Opened 15 months ago
Last modified 8 months ago
#35651 assigned Bug
django redis cache not really using connection pooling — at Initial Version
| Reported by: | gojuukaze | Owned by: | |
|---|---|---|---|
| Component: | Core (Cache system) | Version: | 5.0 |
| Severity: | Normal | Keywords: | asgi, async |
| Cc: | Andrew Godwin, Carlton Gibson, Jon Janzen | Triage Stage: | Accepted |
| Has patch: | yes | Needs documentation: | no |
| Needs tests: | no | Patch needs improvement: | yes |
| Easy pickings: | no | UI/UX: | no |
Description
I'm using django.core.cache.backends.redis.RedisCache as a backend for redis, and I recently observed that the number of Redis connections has been continuously increasing.
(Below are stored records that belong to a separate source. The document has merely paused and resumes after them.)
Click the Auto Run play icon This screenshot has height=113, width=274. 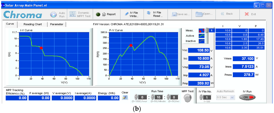pyautogui.click(x=53, y=15)
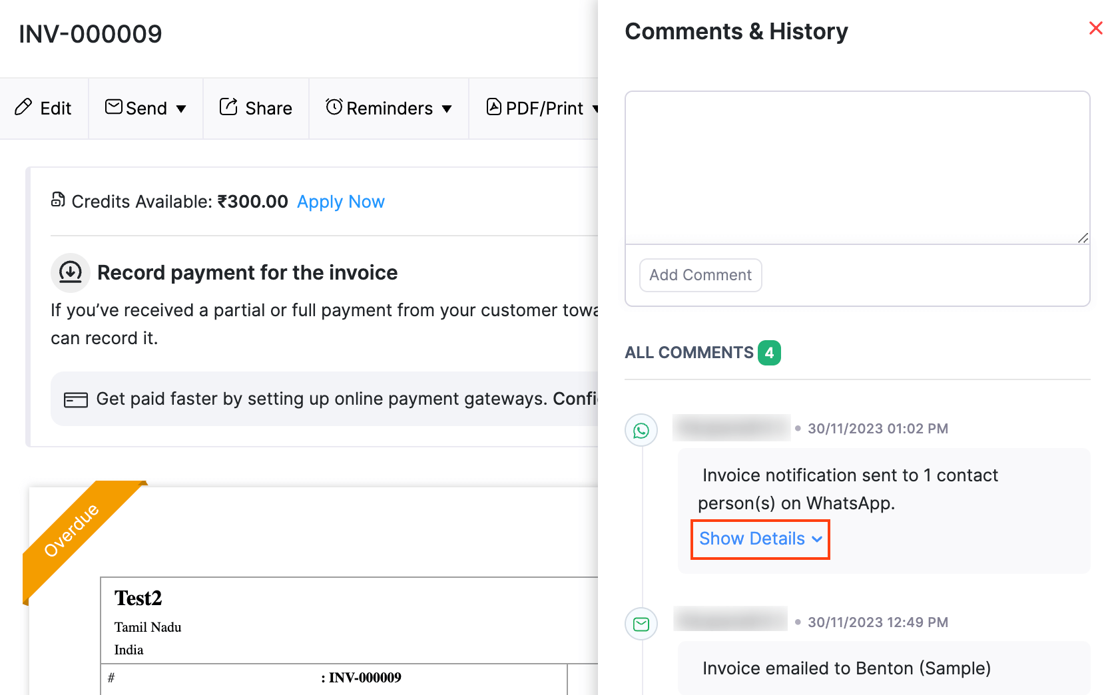Viewport: 1112px width, 695px height.
Task: Click the credits available icon
Action: (58, 199)
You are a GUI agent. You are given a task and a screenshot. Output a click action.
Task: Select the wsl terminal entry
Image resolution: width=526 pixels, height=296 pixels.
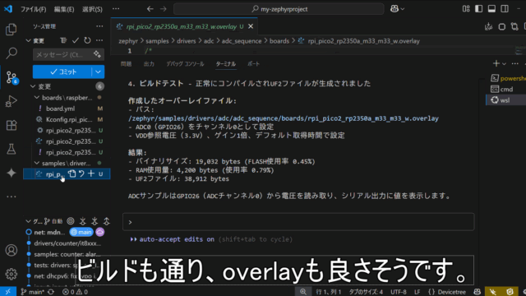tap(506, 100)

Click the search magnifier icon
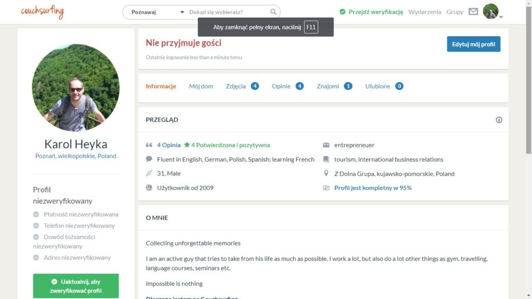tap(273, 12)
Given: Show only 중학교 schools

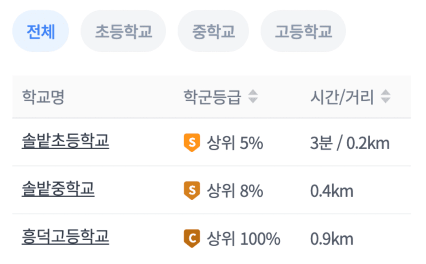Looking at the screenshot, I should pos(213,31).
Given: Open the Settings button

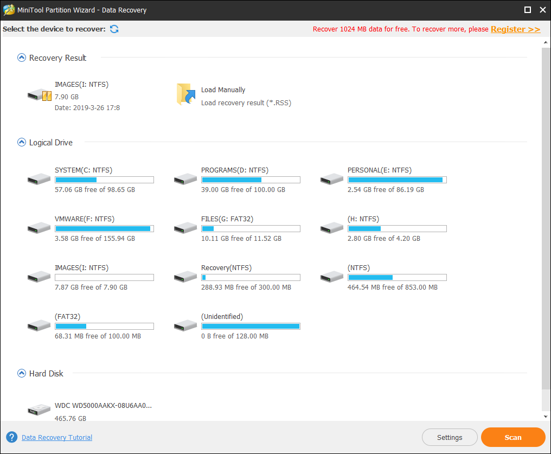Looking at the screenshot, I should click(x=450, y=437).
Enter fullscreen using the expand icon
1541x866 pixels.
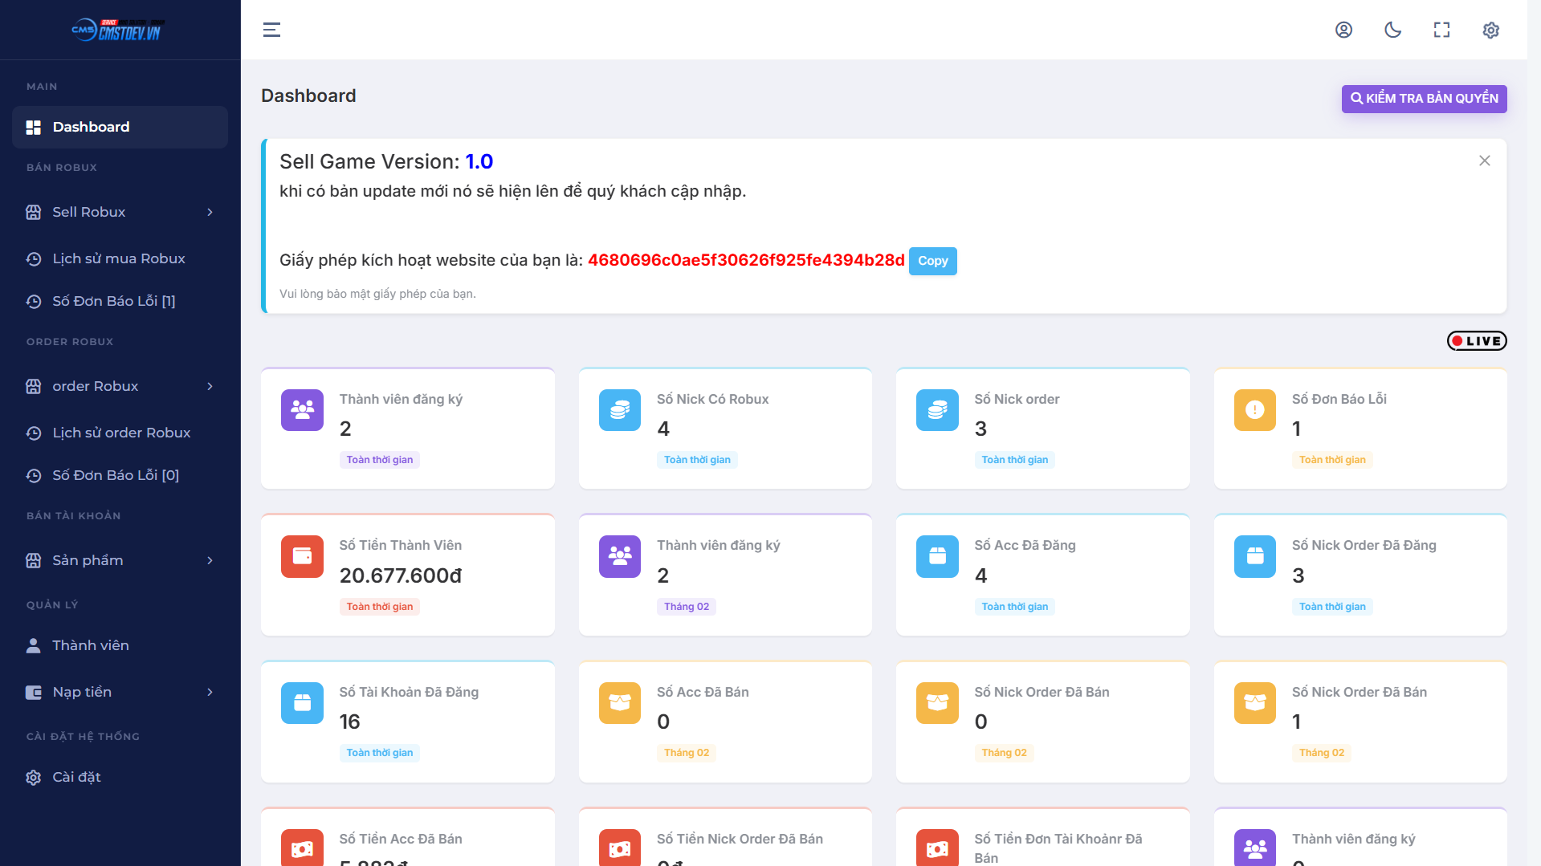click(1441, 30)
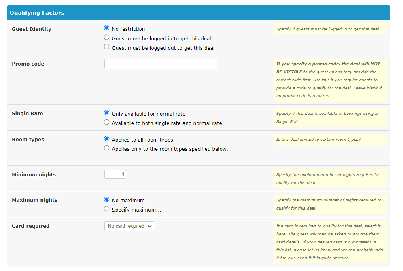Select Only available for normal rate
Screen dimensions: 403x271
click(x=107, y=113)
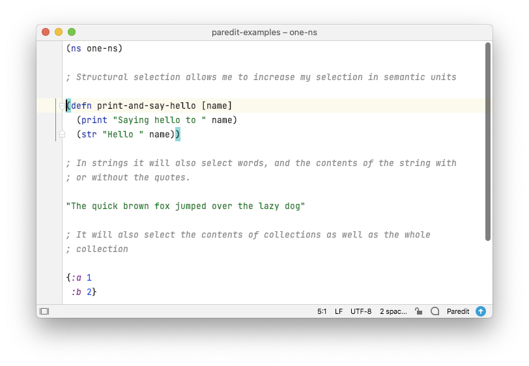Click the yellow minimize window button
Image resolution: width=529 pixels, height=366 pixels.
point(59,32)
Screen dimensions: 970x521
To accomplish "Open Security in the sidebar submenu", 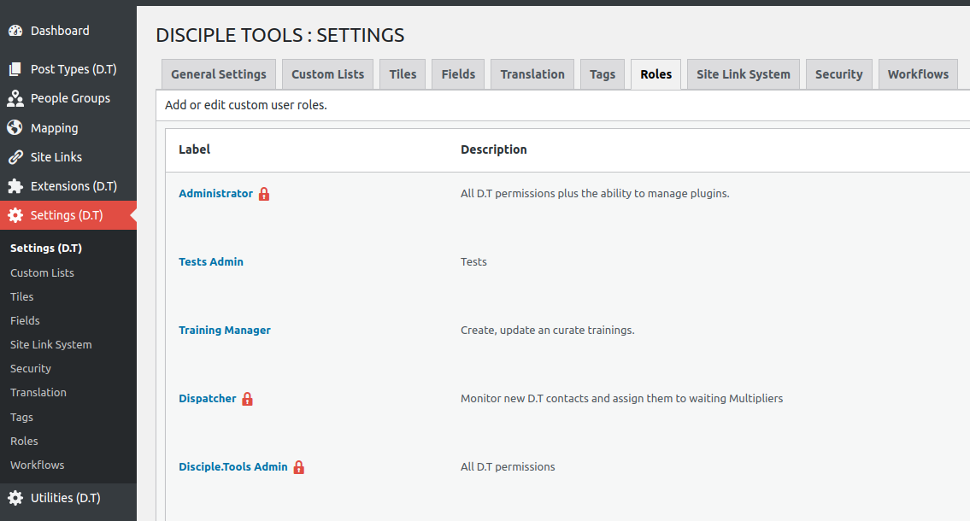I will [31, 369].
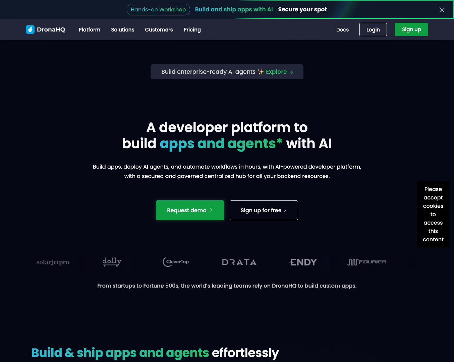Follow the Explore AI agents link

279,72
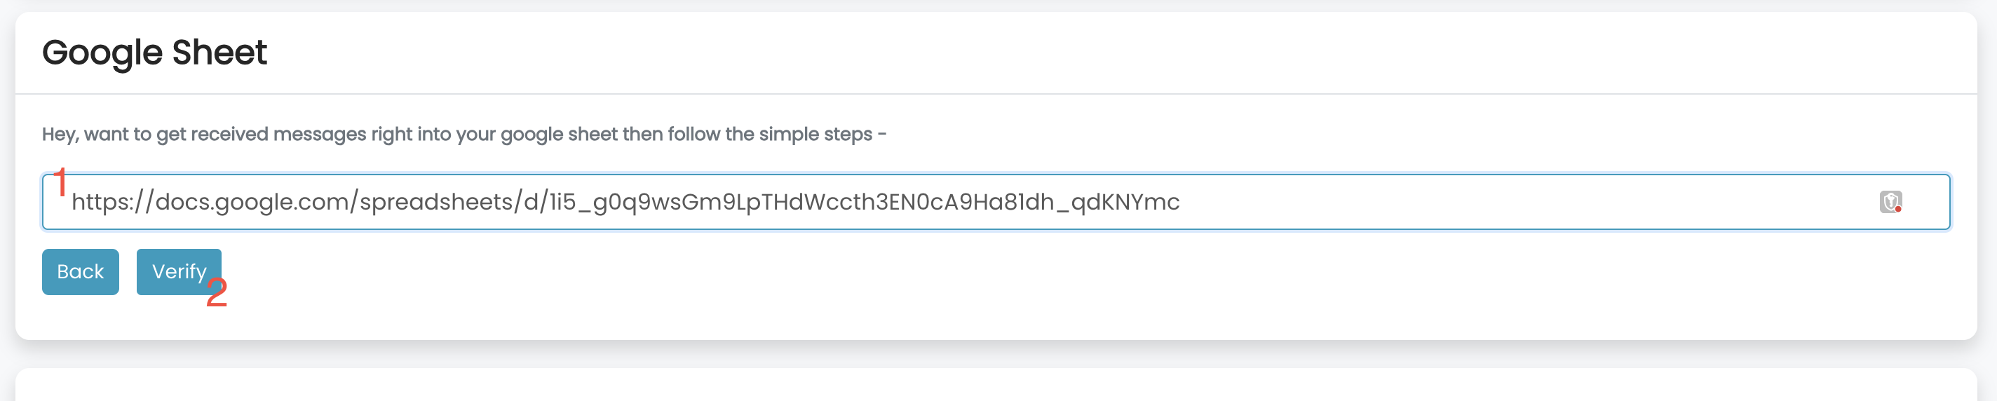
Task: Click the 'ws' characters in the spreadsheet ID
Action: [666, 202]
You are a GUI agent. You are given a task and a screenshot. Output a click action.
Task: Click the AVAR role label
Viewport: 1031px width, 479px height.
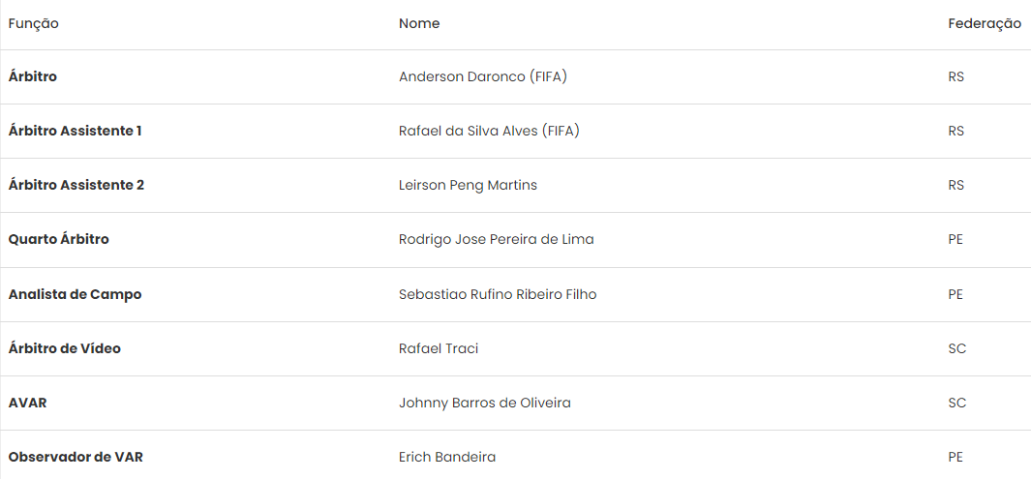[27, 403]
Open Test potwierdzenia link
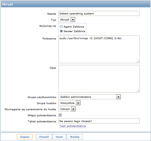Image resolution: width=151 pixels, height=141 pixels. tap(73, 126)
After debugging, I found that whenever the cache method is called, the RedisCacheClient class is reinitialized, and in the __init__ function of RedisCacheClient, the connection pool is set to empty.
This causes the _get_connection_pool method of RedisCacheClient to always create a new connection pool instead of using the existing one.
class RedisCacheClient:
def __init__(
self,
servers,
serializer=None,
pool_class=None,
parser_class=None,
**options,
):
import redis
self._lib = redis
self._servers = servers
self._pools = {} # << === set pools
def _get_connection_pool(self, write):
index = self._get_connection_pool_index(write)
#
# self._pools is is always empty.
#
if index not in self._pools:
self._pools[index] = self._pool_class.from_url(
self._servers[index],
**self._pool_options,
)
return self._pools[index]
One solution is to put _pools outside of __init__ , for example:
class RedisCacheClient:
# init pool
_pools = {}
def __init__(
self,
servers,
serializer=None,
pool_class=None,
parser_class=None,
**options,
):
import redis
self._lib = redis
self._servers = servers
## self._pools={}
By the way, I am using Django 5.0.7 and running it in asynchronous mode.